▶ **Data extract**
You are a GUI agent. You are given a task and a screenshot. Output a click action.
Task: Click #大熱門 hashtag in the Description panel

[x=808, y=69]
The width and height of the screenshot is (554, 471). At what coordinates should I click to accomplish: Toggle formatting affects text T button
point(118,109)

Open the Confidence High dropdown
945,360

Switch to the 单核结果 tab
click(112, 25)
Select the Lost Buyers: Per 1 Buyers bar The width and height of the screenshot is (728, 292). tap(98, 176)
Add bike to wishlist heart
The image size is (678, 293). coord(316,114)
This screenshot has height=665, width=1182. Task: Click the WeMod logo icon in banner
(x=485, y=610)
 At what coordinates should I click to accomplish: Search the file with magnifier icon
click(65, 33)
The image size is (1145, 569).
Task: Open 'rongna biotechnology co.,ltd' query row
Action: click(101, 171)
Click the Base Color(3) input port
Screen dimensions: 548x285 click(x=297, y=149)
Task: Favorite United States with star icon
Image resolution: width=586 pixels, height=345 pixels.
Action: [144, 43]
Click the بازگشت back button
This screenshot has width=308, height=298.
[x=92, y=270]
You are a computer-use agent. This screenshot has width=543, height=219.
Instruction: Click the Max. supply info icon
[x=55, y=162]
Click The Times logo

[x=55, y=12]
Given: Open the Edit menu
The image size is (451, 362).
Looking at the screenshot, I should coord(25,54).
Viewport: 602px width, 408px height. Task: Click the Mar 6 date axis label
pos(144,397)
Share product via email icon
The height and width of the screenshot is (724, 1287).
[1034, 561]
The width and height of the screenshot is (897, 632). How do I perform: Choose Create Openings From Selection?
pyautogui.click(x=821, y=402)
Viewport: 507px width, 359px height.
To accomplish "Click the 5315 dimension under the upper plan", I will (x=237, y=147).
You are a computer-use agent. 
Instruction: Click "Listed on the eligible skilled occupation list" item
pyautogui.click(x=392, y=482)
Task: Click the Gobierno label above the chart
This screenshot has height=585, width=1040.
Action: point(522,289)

▶ **Required work**
Write the entries out once more, exactly as they appear.

▶ **Answer section**
You are a GUI agent. You are given a task and a screenshot. Output a click action.
Task: Click #大熱門 hashtag in the Description panel

[x=808, y=69]
The width and height of the screenshot is (554, 471). At what coordinates should I click to accomplish: Toggle formatting affects text T button
point(118,109)

Open the Confidence High dropdown
945,360

Switch to the 单核结果 tab
click(112, 25)
Select the Lost Buyers: Per 1 Buyers bar The width and height of the screenshot is (728, 292). tap(98, 176)
Add bike to wishlist heart
The image size is (678, 293). coord(316,114)
This screenshot has height=665, width=1182. Task: Click the WeMod logo icon in banner
(x=485, y=610)
 At what coordinates should I click to accomplish: Search the file with magnifier icon
click(65, 33)
The image size is (1145, 569).
Task: Open 'rongna biotechnology co.,ltd' query row
Action: click(101, 171)
Click the Base Color(3) input port
Screen dimensions: 548x285 click(x=297, y=149)
Task: Favorite United States with star icon
Image resolution: width=586 pixels, height=345 pixels.
Action: [144, 43]
Click the بازگشت back button
This screenshot has width=308, height=298.
[x=92, y=270]
You are a computer-use agent. This screenshot has width=543, height=219.
Instruction: Click the Max. supply info icon
[x=55, y=162]
Click The Times logo

[x=55, y=12]
Given: Open the Edit menu
The image size is (451, 362).
Looking at the screenshot, I should coord(25,54).
Viewport: 602px width, 408px height. Task: Click the Mar 6 date axis label
pos(144,397)
Share product via email icon
The height and width of the screenshot is (724, 1287).
[1034, 561]
The width and height of the screenshot is (897, 632). How do I perform: Choose Create Openings From Selection?
pyautogui.click(x=821, y=402)
Viewport: 507px width, 359px height.
To accomplish "Click the 5315 dimension under the upper plan", I will (x=237, y=147).
You are a computer-use agent. 
Instruction: Click "Listed on the eligible skilled occupation list" item
pyautogui.click(x=392, y=482)
Task: Click the Gobierno label above the chart
This screenshot has height=585, width=1040.
Action: point(522,289)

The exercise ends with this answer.